Gum disease (also known as periodontal disease) is one of the most common health problems on the planet – in fact, studies indicate that up to 80% of the population may be currently experiencing it, whether they’re aware of it or not. Gum disease is defined as a bacterial oral infection, and while it may seem relatively mild in the beginning, untreated cases can lead to destructive consequences, including bone deterioration and tooth loss. Research has shown that it may even negatively contribute to whole-body disorders like heart disease and diabetes. At Flawless Smile Dentistry, our doctors takes this threat very seriously, and they and the rest of our team will work with you to diagnose and treat your condition as early on as possible. Contact our Claremore office to schedule an appointment today!
Do I Have Gum Disease?
There are several risk factors associated with gum disease, including smoking, tobacco use, the presence of diabetes, routine stress, certain medications, bruxism, and (of course) poor oral hygiene. Patients can keep an eye out for the following symptoms as well, which are clear indications of an infection:
- Oral bleeding that occurs while brushing and flossing
- Gum tissue that’s excessively red, swollen, or tender to the touch
- Excessive bad breath that isn’t alleviated with oral hygiene/mouthwash use
- Teeth that appear gradually longer over time (a sign of gum recession)

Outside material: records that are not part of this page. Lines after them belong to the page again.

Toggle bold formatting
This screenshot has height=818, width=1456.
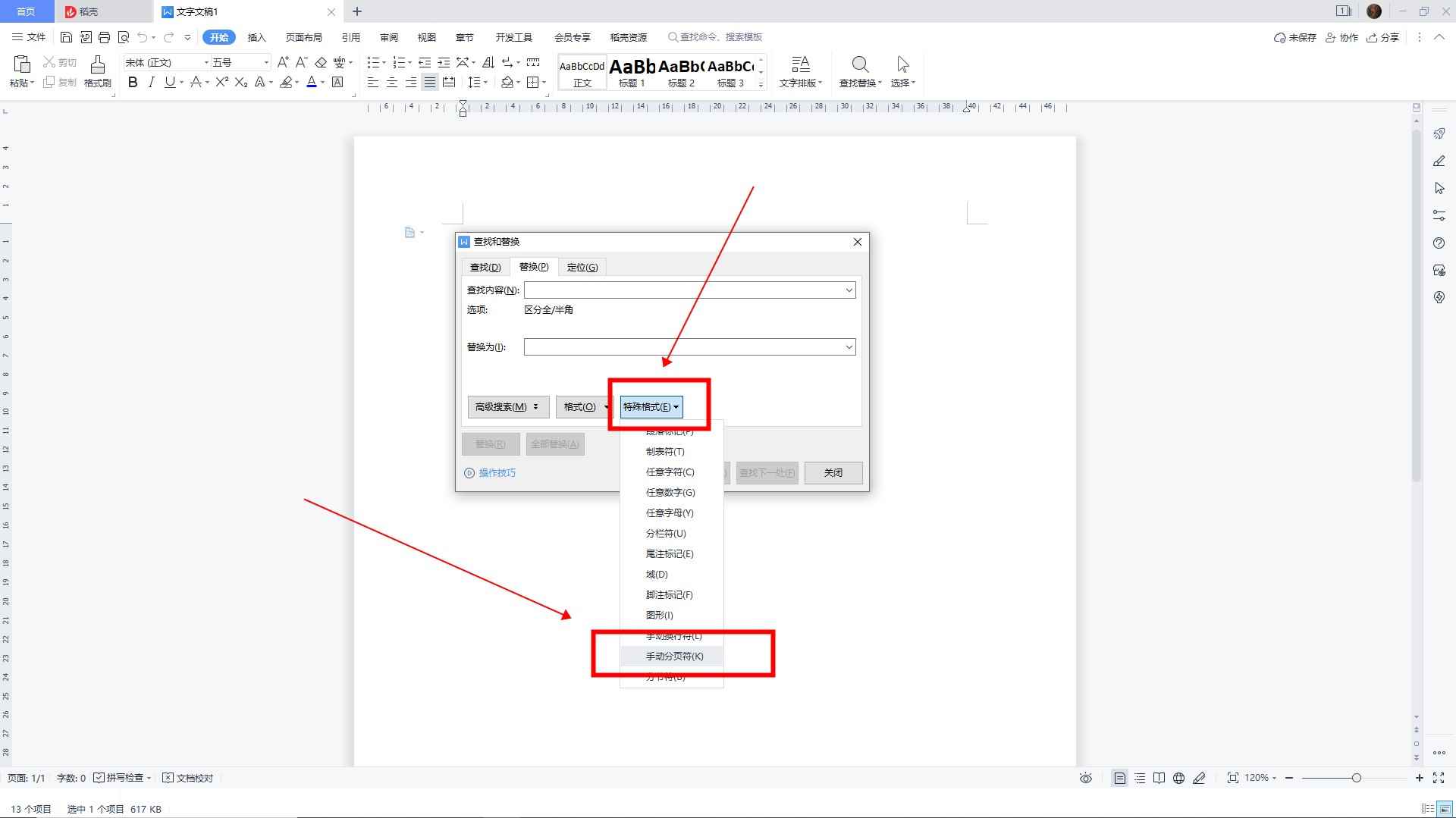[133, 83]
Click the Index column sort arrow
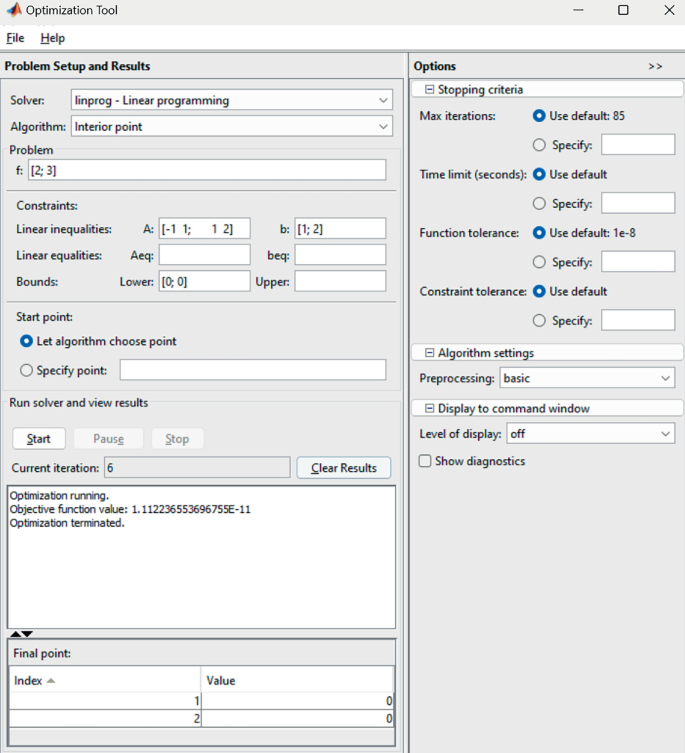The width and height of the screenshot is (685, 753). [x=51, y=681]
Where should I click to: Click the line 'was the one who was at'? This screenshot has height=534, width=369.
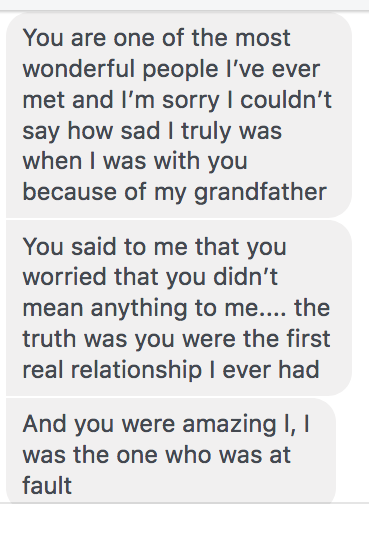[156, 455]
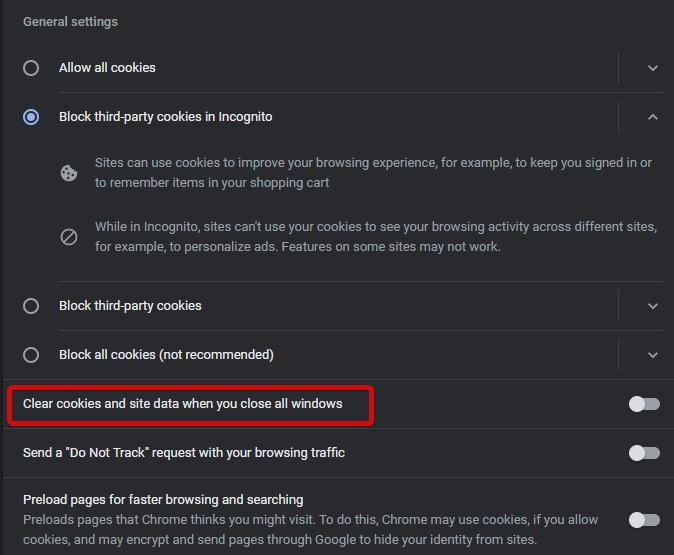674x555 pixels.
Task: Click the cookie icon beside sites description
Action: 69,173
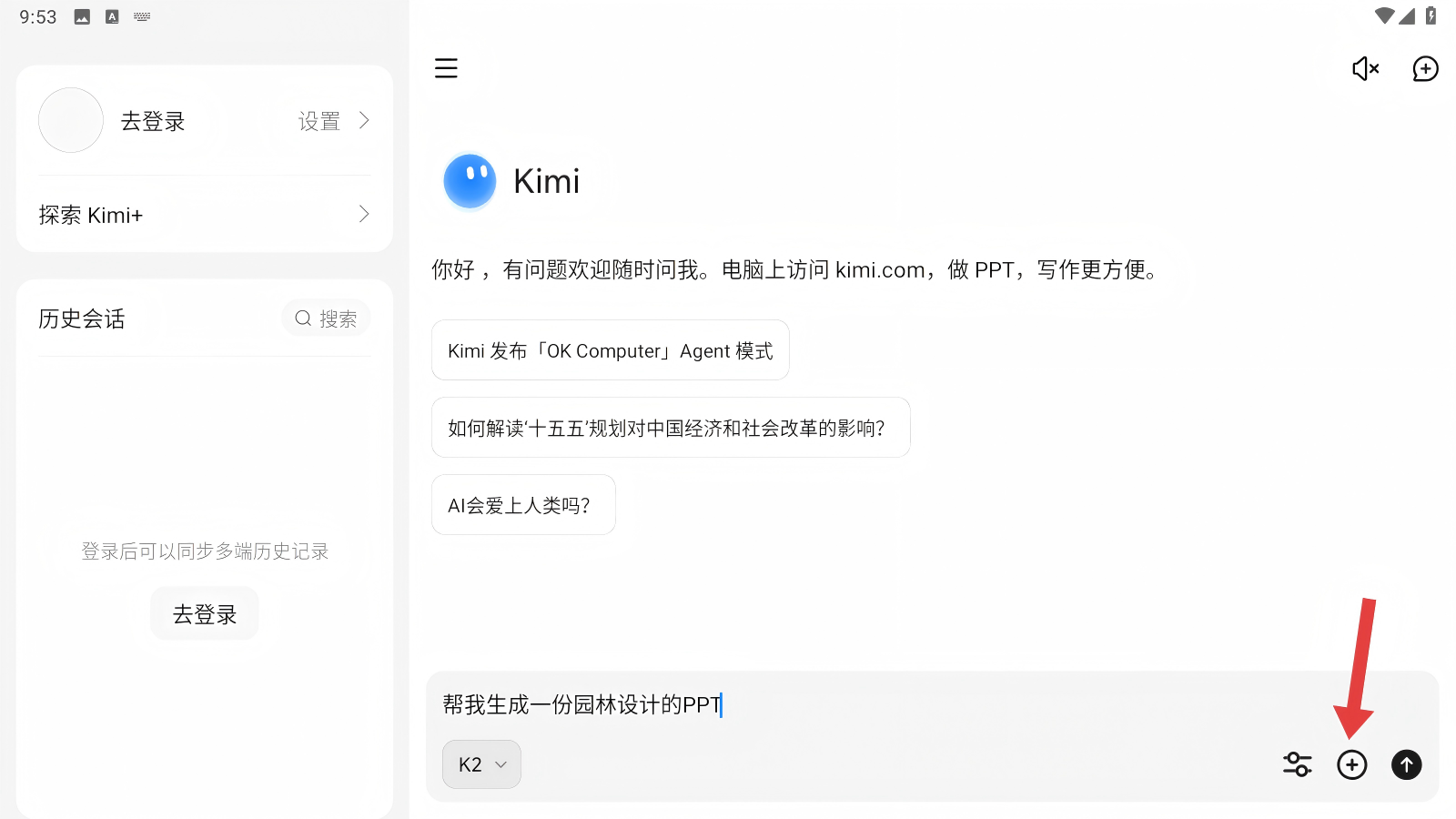The width and height of the screenshot is (1456, 819).
Task: Select the 'OK Computer' Agent 模式 suggestion
Action: pyautogui.click(x=610, y=350)
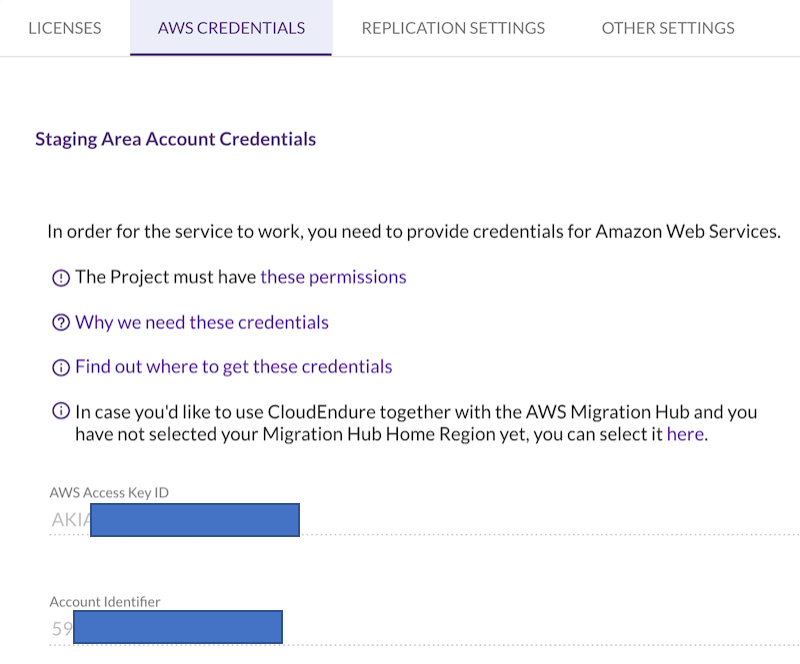This screenshot has width=800, height=664.
Task: Open "Why we need these credentials"
Action: (202, 322)
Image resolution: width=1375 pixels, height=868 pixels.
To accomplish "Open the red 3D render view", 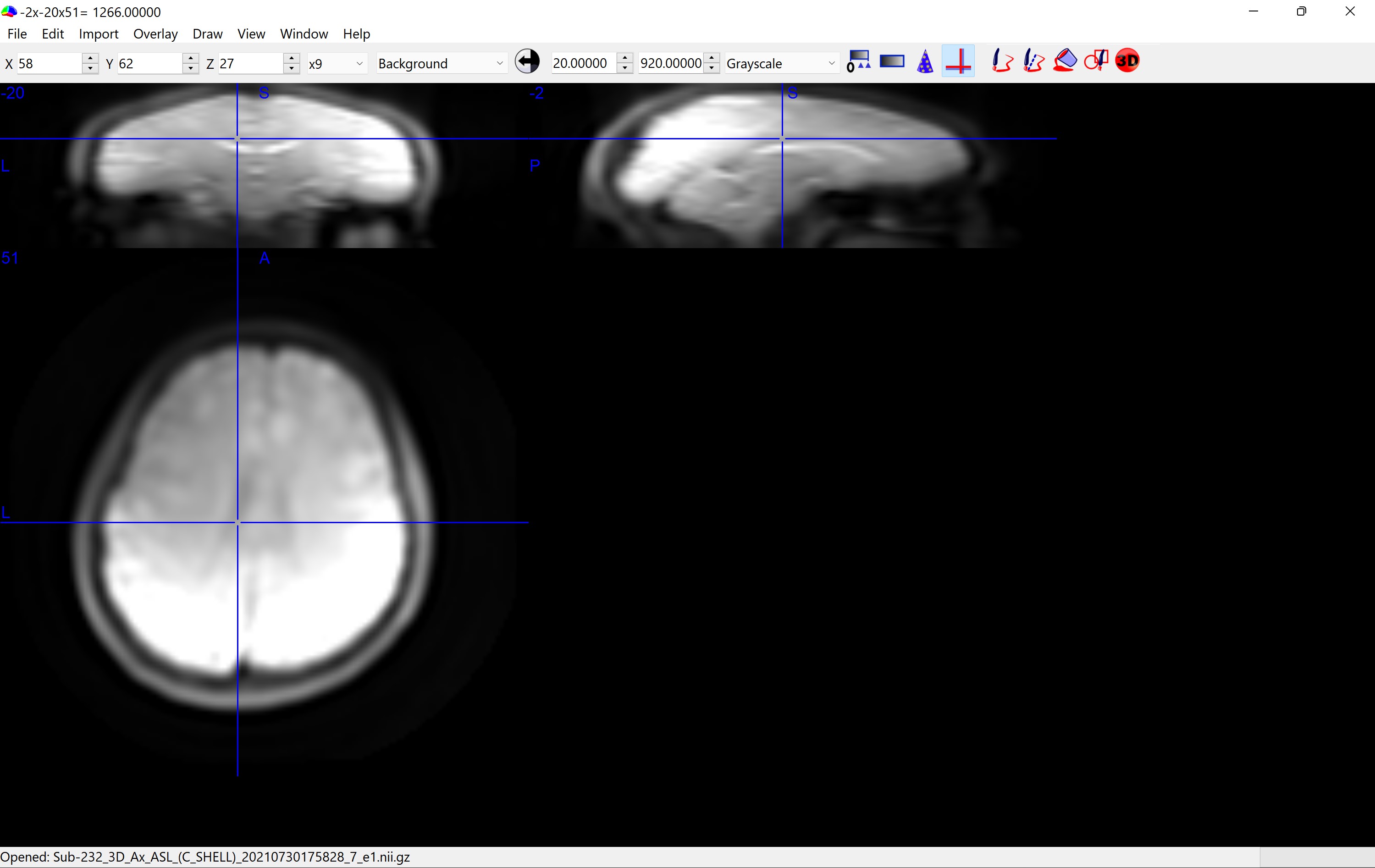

Once our doctors has successfully identified the presence of gum disease, our recommendation for treatment will depend on the severity of your condition. In early cases, more frequent hygiene appointments may be all that’s necessary to help reverse any mild irritation and damage. Once the condition has progressed, scaling and root planing is an in-depth cleaning that can help patients avoid the need for surgical intervention; the process involves cleaning away bacteria from under the gum line and the rough tooth root surfaces. Alternatively, state-of-the-art soft tissue treatment can eliminate diseased tissue precisely and comfortably; most patients don’t even require sutures afterwards.